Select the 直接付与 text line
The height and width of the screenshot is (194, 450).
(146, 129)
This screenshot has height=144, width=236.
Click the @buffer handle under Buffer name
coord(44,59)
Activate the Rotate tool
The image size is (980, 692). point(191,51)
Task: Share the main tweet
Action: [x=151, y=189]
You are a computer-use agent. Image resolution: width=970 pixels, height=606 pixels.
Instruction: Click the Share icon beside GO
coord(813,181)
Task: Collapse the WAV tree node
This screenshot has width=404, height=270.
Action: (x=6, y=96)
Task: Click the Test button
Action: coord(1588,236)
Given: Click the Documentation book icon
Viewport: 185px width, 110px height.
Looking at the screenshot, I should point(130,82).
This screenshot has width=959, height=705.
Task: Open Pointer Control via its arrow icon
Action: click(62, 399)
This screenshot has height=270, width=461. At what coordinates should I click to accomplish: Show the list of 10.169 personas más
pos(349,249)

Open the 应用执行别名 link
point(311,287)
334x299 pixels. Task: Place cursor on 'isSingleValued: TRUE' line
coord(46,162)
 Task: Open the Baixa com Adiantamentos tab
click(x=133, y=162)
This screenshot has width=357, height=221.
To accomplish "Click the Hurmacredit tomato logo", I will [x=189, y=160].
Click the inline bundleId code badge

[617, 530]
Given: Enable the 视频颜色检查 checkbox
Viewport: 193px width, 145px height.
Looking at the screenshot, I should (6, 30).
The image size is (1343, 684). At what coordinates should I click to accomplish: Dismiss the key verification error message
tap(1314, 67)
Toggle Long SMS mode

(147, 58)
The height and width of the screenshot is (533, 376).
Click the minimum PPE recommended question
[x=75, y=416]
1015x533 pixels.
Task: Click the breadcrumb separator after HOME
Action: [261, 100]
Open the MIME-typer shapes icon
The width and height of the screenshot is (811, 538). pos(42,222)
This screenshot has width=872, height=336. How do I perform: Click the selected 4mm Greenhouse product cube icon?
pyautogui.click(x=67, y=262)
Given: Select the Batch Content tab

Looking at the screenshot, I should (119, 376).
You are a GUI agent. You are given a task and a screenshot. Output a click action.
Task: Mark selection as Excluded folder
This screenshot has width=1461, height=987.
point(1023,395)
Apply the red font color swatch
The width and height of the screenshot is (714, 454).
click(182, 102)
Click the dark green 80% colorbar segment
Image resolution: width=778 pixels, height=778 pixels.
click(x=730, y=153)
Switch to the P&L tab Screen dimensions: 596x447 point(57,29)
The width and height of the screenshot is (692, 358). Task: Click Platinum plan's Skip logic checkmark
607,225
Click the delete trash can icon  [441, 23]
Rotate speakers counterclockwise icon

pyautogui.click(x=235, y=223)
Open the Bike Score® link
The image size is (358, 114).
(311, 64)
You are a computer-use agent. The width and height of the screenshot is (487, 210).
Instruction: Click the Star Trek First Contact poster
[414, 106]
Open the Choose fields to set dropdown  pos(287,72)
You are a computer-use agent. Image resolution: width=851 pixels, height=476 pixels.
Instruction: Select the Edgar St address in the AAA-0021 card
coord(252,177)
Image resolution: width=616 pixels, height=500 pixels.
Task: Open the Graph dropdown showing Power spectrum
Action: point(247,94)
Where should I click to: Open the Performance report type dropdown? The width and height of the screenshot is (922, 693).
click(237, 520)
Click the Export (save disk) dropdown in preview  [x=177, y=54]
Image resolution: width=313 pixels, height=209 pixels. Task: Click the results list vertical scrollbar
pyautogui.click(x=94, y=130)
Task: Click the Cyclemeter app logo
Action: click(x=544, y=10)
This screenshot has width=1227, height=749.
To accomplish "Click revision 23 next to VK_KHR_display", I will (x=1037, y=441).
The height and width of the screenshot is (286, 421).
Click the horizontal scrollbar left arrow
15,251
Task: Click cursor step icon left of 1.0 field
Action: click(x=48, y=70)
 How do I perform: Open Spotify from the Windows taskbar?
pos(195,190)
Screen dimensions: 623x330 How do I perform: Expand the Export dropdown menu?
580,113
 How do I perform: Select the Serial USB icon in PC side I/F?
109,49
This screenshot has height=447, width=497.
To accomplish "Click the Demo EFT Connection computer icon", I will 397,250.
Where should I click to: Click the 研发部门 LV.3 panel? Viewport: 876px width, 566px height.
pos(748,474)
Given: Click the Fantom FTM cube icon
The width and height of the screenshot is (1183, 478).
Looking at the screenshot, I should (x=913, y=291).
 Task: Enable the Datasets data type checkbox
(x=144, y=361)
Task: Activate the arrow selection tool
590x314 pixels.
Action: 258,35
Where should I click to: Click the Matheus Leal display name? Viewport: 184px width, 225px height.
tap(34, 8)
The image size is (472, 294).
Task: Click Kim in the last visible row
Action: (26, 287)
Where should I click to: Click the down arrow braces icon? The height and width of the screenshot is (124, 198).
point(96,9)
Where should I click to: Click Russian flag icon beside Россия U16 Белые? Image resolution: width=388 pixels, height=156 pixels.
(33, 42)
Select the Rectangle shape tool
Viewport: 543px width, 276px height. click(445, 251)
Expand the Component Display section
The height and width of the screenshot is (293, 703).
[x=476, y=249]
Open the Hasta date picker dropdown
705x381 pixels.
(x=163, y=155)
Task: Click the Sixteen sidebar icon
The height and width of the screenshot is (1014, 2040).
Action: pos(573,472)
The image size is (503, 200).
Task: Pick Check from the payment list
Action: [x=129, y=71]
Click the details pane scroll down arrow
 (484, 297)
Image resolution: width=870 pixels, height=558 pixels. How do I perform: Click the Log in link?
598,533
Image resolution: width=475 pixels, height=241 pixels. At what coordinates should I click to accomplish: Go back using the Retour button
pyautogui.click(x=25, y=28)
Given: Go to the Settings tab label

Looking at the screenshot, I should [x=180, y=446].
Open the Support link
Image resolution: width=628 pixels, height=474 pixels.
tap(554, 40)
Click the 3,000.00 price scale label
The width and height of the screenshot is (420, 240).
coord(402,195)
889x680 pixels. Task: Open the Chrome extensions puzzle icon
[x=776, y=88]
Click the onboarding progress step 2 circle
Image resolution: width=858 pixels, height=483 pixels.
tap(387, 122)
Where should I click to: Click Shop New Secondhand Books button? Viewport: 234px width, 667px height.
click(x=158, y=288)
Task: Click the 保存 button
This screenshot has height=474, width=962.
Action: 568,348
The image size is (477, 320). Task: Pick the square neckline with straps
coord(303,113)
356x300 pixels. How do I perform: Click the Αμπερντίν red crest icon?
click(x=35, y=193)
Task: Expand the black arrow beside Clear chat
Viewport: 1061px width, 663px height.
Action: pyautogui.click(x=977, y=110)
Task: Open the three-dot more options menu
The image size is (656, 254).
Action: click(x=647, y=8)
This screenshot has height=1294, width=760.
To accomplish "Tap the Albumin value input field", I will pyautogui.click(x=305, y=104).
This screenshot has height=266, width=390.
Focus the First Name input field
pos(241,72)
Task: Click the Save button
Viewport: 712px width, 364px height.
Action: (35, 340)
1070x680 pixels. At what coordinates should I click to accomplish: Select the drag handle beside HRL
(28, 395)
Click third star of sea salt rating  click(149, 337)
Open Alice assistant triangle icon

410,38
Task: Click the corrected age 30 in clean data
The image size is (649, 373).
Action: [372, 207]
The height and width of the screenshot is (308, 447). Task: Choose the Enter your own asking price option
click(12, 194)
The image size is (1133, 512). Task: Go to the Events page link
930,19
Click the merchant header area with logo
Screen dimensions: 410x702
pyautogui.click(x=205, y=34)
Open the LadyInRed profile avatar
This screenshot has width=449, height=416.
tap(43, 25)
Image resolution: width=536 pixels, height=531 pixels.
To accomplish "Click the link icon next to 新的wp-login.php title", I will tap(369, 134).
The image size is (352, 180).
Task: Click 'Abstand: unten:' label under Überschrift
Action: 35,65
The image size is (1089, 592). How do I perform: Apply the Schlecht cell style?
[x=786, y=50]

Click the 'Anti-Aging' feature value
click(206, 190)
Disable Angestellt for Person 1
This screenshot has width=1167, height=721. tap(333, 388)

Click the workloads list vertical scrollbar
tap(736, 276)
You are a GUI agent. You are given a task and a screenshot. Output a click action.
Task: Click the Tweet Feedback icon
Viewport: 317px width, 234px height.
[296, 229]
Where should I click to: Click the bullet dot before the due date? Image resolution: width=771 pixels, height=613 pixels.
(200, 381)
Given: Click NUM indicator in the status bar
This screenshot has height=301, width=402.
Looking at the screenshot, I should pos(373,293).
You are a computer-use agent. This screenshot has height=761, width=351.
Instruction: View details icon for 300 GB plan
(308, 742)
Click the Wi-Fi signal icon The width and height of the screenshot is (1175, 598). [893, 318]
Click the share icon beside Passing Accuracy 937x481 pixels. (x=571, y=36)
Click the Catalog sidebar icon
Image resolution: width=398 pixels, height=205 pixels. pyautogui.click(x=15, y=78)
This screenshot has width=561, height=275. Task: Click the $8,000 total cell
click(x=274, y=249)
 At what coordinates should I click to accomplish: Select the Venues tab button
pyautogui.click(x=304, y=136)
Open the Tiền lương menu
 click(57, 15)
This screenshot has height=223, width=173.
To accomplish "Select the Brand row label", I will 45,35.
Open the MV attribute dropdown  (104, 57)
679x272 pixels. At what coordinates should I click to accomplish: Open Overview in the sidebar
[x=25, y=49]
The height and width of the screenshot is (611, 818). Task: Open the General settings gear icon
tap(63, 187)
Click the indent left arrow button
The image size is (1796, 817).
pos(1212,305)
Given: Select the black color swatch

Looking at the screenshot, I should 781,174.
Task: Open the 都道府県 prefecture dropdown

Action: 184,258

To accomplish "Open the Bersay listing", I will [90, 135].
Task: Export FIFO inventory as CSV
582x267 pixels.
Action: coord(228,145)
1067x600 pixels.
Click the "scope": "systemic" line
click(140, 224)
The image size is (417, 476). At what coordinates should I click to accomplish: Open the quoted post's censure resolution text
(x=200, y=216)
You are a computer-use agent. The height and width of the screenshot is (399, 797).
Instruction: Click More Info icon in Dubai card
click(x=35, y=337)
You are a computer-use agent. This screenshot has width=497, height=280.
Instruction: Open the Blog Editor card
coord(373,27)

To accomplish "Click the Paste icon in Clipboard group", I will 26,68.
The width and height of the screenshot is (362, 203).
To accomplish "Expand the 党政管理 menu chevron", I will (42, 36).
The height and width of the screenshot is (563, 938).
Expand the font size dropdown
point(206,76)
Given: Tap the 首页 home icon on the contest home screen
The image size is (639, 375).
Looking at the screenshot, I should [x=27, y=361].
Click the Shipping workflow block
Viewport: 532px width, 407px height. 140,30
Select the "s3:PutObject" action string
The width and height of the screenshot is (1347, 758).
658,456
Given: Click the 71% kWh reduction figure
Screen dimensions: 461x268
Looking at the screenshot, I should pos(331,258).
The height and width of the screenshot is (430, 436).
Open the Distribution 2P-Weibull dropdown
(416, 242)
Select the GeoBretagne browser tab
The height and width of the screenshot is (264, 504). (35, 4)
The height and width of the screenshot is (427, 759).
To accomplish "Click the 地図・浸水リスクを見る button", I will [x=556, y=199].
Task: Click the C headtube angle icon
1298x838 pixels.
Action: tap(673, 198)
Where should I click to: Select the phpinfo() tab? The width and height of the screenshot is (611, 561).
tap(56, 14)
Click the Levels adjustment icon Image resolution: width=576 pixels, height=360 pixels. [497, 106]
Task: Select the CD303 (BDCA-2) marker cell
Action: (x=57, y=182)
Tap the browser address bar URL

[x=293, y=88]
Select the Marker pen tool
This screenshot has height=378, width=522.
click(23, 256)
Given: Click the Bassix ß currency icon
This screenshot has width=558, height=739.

§

* [Exercise prompt]
Repeat, character for character, the lines of the material above from the line with "Open the Support link" through the line with "Click the onboarding progress step 2 circle".

* [Written reply]
Open the Support link
Image resolution: width=628 pixels, height=474 pixels.
tap(554, 40)
Click the 3,000.00 price scale label
The width and height of the screenshot is (420, 240).
coord(402,195)
889x680 pixels. Task: Open the Chrome extensions puzzle icon
[x=776, y=88]
Click the onboarding progress step 2 circle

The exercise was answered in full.